Après la lecture de Beigbeder, la grossièreté et la suffisance du narrateur avait tout pour déplaire. Comme si tous les pseudo-intellectuels qui ne veulent pas d’une vie préformatée doivent forcément se complaire dans l’ivresse, l’immoralité et l’inaction. Raccourci non seulement un peu simplet mais aussi barbant, à la longue, quand on voit le nombre de romans narrant la désillusion de jeunes mecs aux scrupules limités.

Heureusement, Nicolas Rey, bon souverain, a réussi à éviter les pièges dans lesquels d’autres sont tombés. Une certaine finesse psychologique, une élaboration surprenante des chapitres amenant son lot d’événements inattendus et une fin très différente de ce type de livre – ce qui la rend à la fois originale et splendide – contrebalancent fort bien la crudité de ses propos et la légèreté de ses moeurs qui ont, quant à eux, un méchant goût de déjà-vu.

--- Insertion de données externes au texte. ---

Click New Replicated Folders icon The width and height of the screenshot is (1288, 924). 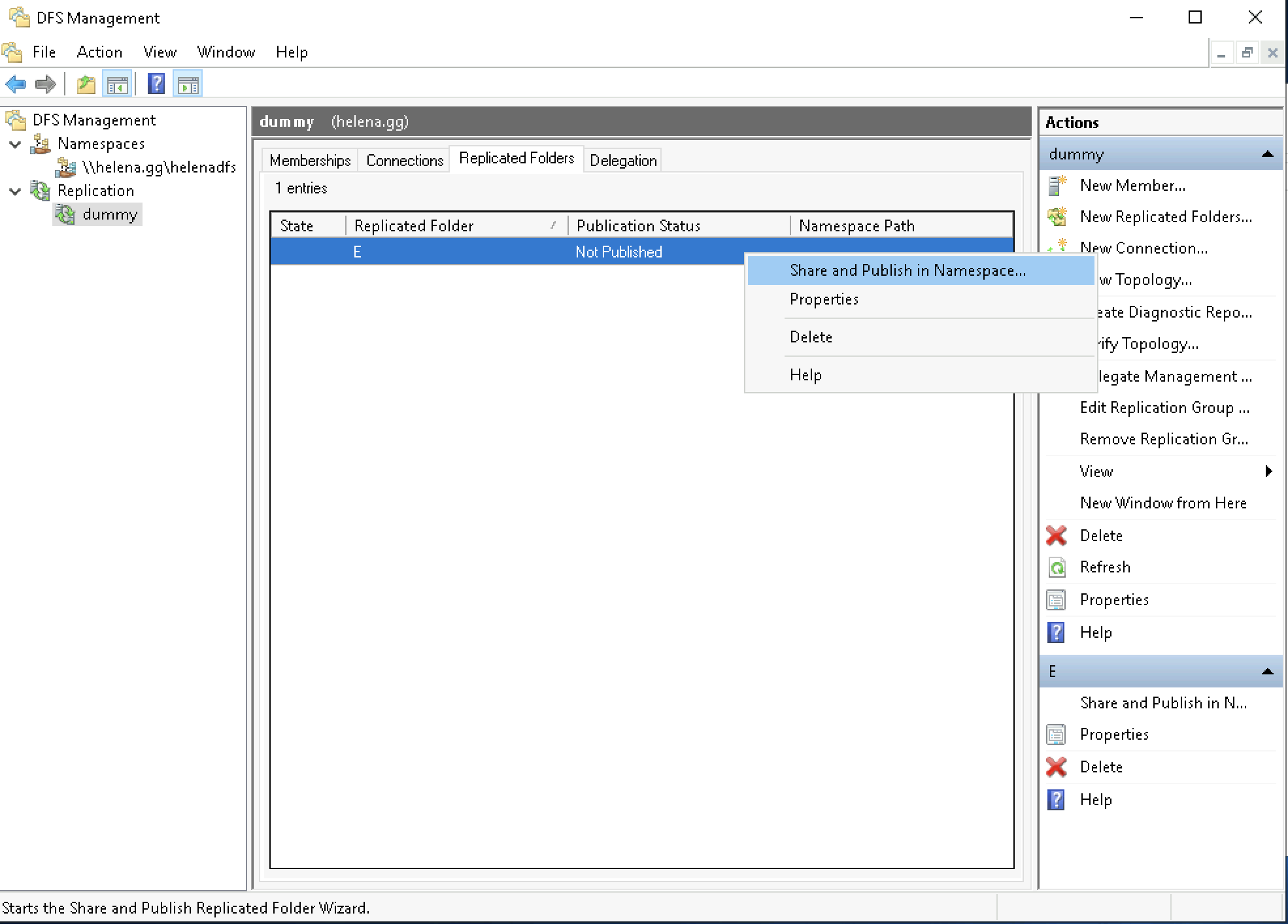click(x=1057, y=217)
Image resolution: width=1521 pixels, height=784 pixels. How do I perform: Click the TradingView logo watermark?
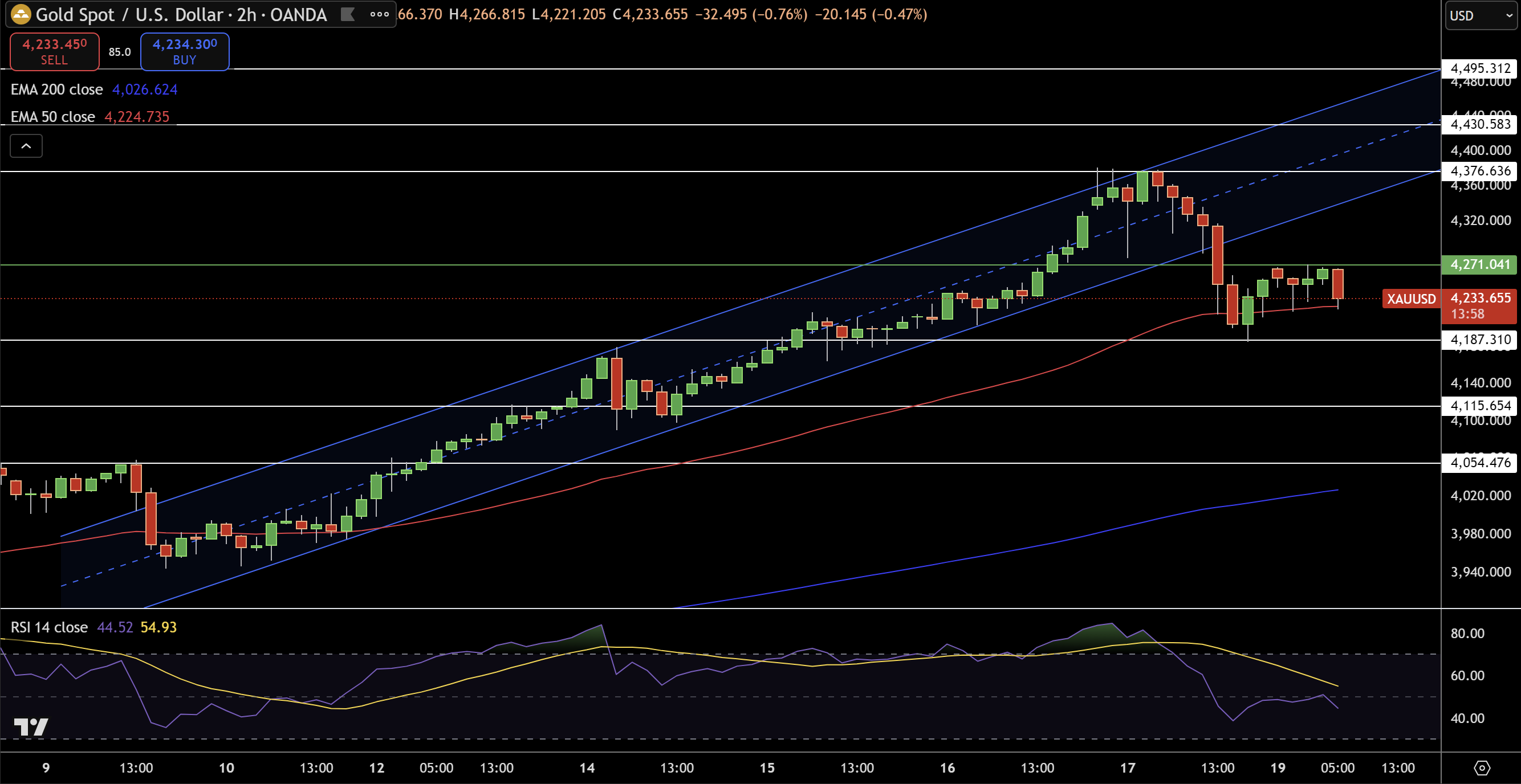coord(31,726)
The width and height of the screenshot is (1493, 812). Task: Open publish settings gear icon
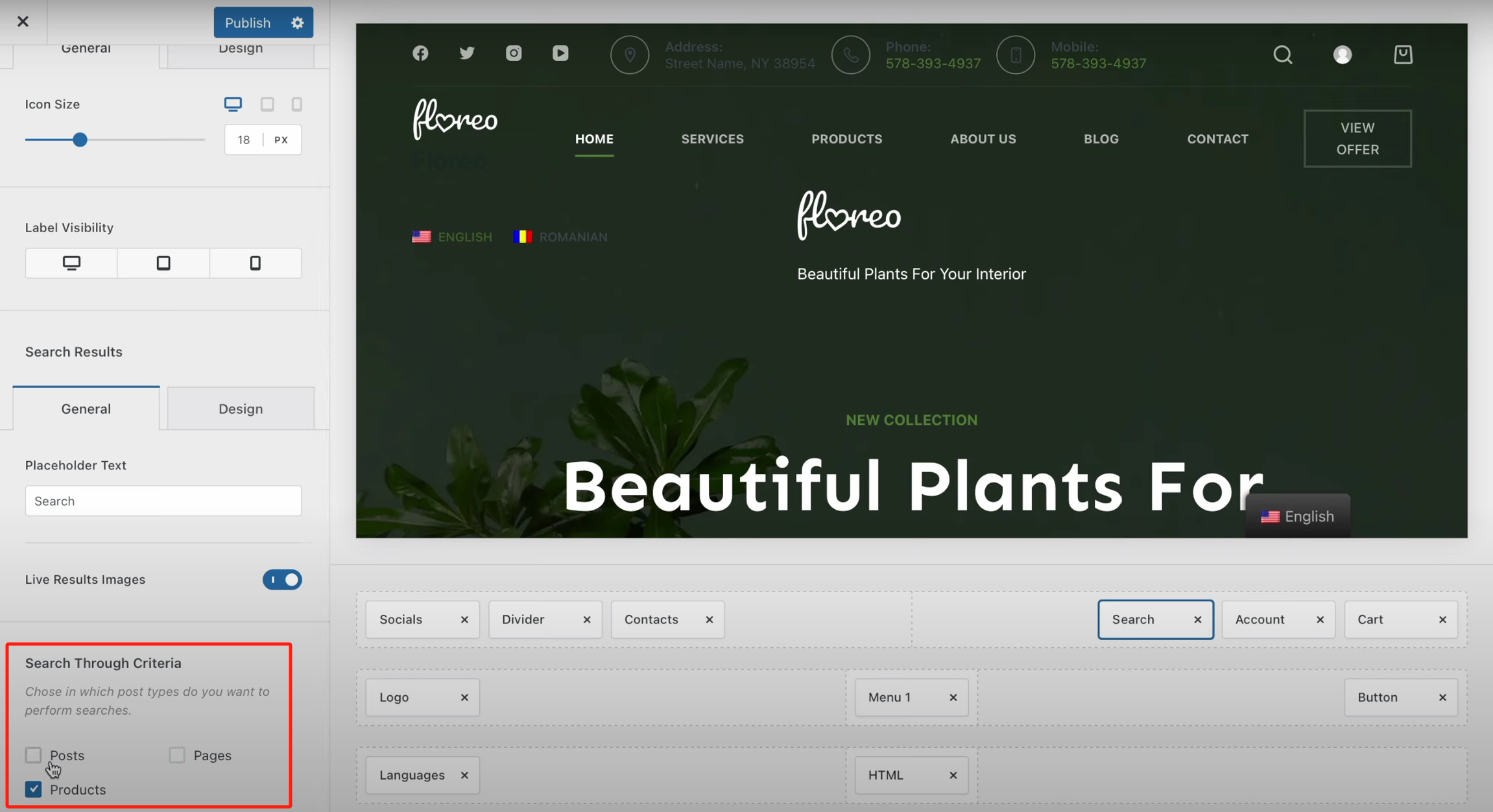point(298,23)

N’allez pas croire que mon absence d’enthousiasme face au côté licencieux de ses propos révèle une forme de pudibonderie. Généralement, rien ne me choque, loin s’en faut. Non. Je peste et maudis juste cette tendance humaine à tendre vers le Black or White (mes hommages à Michaël) et à délaisser le savant mélange des deux. Au moins tout autant que ce frénétique désir de tout classer et ranger dans un petit tiroir propret nommé « genre ».

Face à ce genre d’attitude, je n’ai qu’un seul mot: « Pourquoi? ». En effet, selon moi, ce qui magnifie une oeuvre c’est son subtil dosage de mille et un ingrédients antagonistes, la rendant ainsi tout bonnement inclassifiable, pour le plus grand bonheur de ses lecteurs. Peu importe, dès lors, son chiffre de vente ou le plébiscite obtenu. Peu importe les louanges et les prix remportés. Tout ce qui compte, c’est sa sublime unicité. Ce qui fait qu’on ne l’oublie pas. Jamais.